Sono passati diversi anni, forse una decina, non ricordo con esattezza.
Ricordo bene però che era una domenica a pranzo, e tra i nostri ospiti avevamo tre tavoli di clienti abituali, con le rispettive famiglie. Le famiglie avevano alcuni bambini, e come si sa, i bambini devono fare i bambini.
Uno dei camerieri mi fa notare che “Uno degli ospiti, quello seduto a quel tavolo là, sta prendendo appunti mentre mangia. Forse è un giornalista di una guida gastronomica”. “Bene, risposi io. Se è così sta facendo il suo lavoro. Voi continuate a servirlo come un normale cliente”.
Quando gli porto il conto questo distinto signore, di età apparente tra i 70 e i 75 anni, mi dice: “Sono […], giornalista della guida […]. Complimenti per l’ottimo pranzo. Buona cucina, ottimi ingredienti, vino eccellente. Certo che l’atmosfera potrebbe essere migliorata. Tutti quei bambini disturbano un pò. Forse un ristorante di questo livello dovrebbe vietare l’ingresso ai bambini.”
Se la vogliamo dire tutta, i bambini non stavano disturbando come asseriva lui. Se così fosse stato lo avremmo fatto notare con discrezione ai genitori. I bambini stavano semplicemente distraendosi tra loro, perché a loro non interessavano i discorsi dei grandi, non dovevano discutere dei vini che ho sulla carta, ostentando conoscenze enologiche da adulti – vere o false – come spesso succede. Non potevano certo parlare di politica o economia, e anche per lo sport erano troppo piccoli. Ogni tanto una risata, o qualcuno che si alzava per andare a conoscere i bambini della famiglia del tavolo accanto, ma tutto nella norma.
Tornando a quel “Forse bisognerebbe evitare l’ingresso ai bambini”, io feci appello a tutto il mio self control, e riuscii a rispondere prontamente: “A parte il fatto che i bambini sono bambini, ed è giusto che non si comportino come gli adulti… quanti anni ancora – lei e quelli della sua età – pensate di poter continuare a venire nel mio ristorante?

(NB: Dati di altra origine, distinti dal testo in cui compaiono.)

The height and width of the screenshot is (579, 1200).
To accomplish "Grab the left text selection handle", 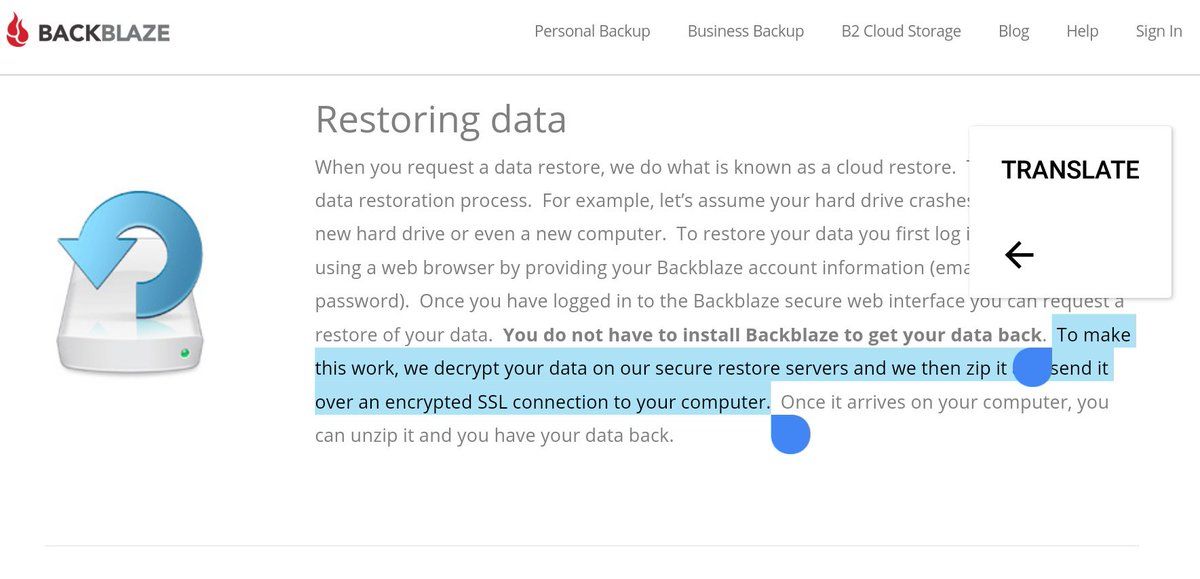I will [x=1033, y=367].
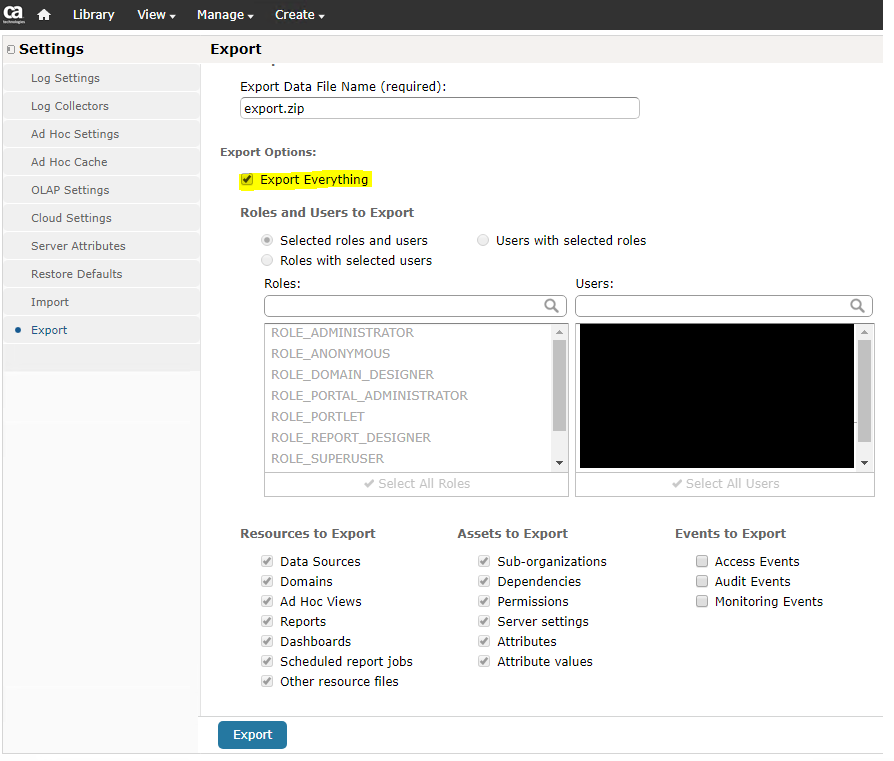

Se io scoraggiassi la frequentazione delle famigle con i bambini, loro andrebbero da un’altra parte, magari persino da Mc Donald… e sa quanti anni passerebbero prima che potessi recuperarli? E poi i bambini di oggi sono i clienti del domani. Se li caccio ora non li rivedrò più.”
Il giornalista pagò senza replicare e se ne andò.
Io dimenticai subito quel botta e risposta, senza pensare alle possibili conseguenze di una critica negativa nella tal guida.
Quando la guida in questione fu pubblicata fui sorpreso di leggervi… un ottimo commento!
Sicuramente il giornalista aveva ripensato non tanto a quello che avevo detto io, ma al fatto che anche lui un tempo era stato bambino.